# start of Page extract

# [SOLVED] Thermal Paste - Stock vs Arctic Silver 5



## steelystan (Jan 29, 2008)

I've got a friend who needs my help building his new rig. He's got all the parts sitting at home waiting to be put together. We basically ran into the problem of he needs the computer built tonight and we don't have any Arctic Silver 5 and nobody sells it in Orlando (or nobody we can find).

How big of a difference is Arctic Silver 5 compared to the stock paste that comes with the CPU (Intel Core 2 Duo) or the mobo? Is it worth driving across town (gas $$) to pick up a tube of Arctic Silver when the mobo comes with a stick of generic paste?

Thanks guys.


----------



## Old Rich (May 31, 2007)

*Re: Thermal Paste - Stock vs Arctic Silver 5*

Radio Shack carries Artic Silver. .

# end of Page extract
# start of Data segment

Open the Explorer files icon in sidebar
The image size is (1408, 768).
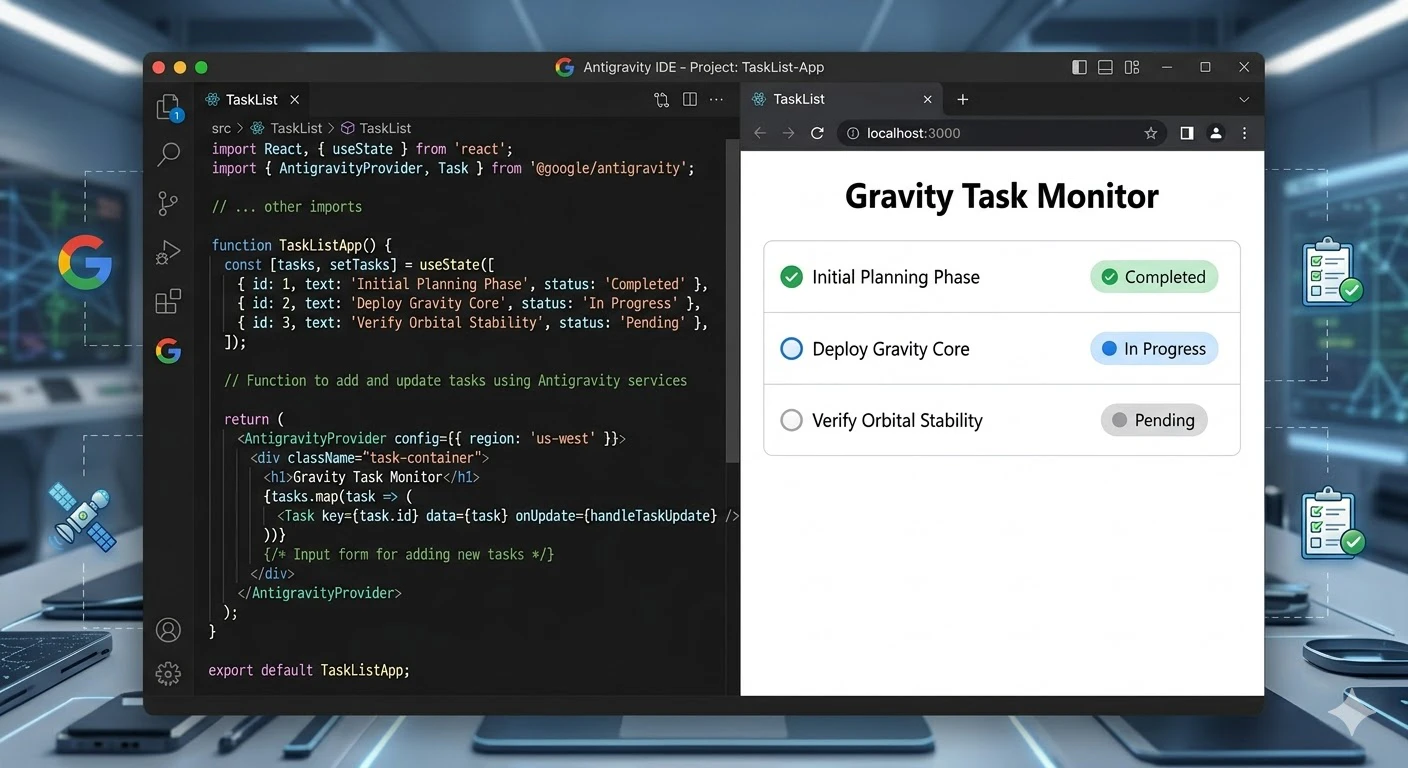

# end of Data segment

● **Challenge A**
In the thermal paste thread, which store does Old Rich say carries Arctic Silver?
● **Challenge B**
Take the part of the thermal paste thread that opens with the words containing "How big of a" and closes with "Thanks guys.", and write it out again, switching "mobo" to "motherboard".
● **Challenge C**
Pick up the thermal paste thread after its last post and continue it.

● **Result A**
Radio Shack

● **Result B**
How big of a difference is Arctic Silver 5 compared to the stock paste that comes with the CPU (Intel Core 2 Duo) or the motherboard? Is it worth driving across town (gas $$) to pick up a tube of Arctic Silver when the motherboard comes with a stick of generic paste?

Thanks guys.

● **Result C**
If your heatsink is a stock Intel model and the grey material is unmolested, it should work fine


----------



## steelystan (Jan 29, 2008)

*Re: Thermal Paste - Stock vs Arctic Silver 5*

I didn't know Radio Shack carried useful stuff.. That's awesome!

He's got a Zalman CPU heatsink so the Intel thermal pad is out of the question. But if Radio Shack carries Arctic Silver then I'll just run by there. Thanks simpswr!


----------



## Old Rich (May 31, 2007)

*Re: Thermal Paste - Stock vs Arctic Silver 5*










You can mark this thread as solved by clicking on the *Thread Tools *link in your first post . .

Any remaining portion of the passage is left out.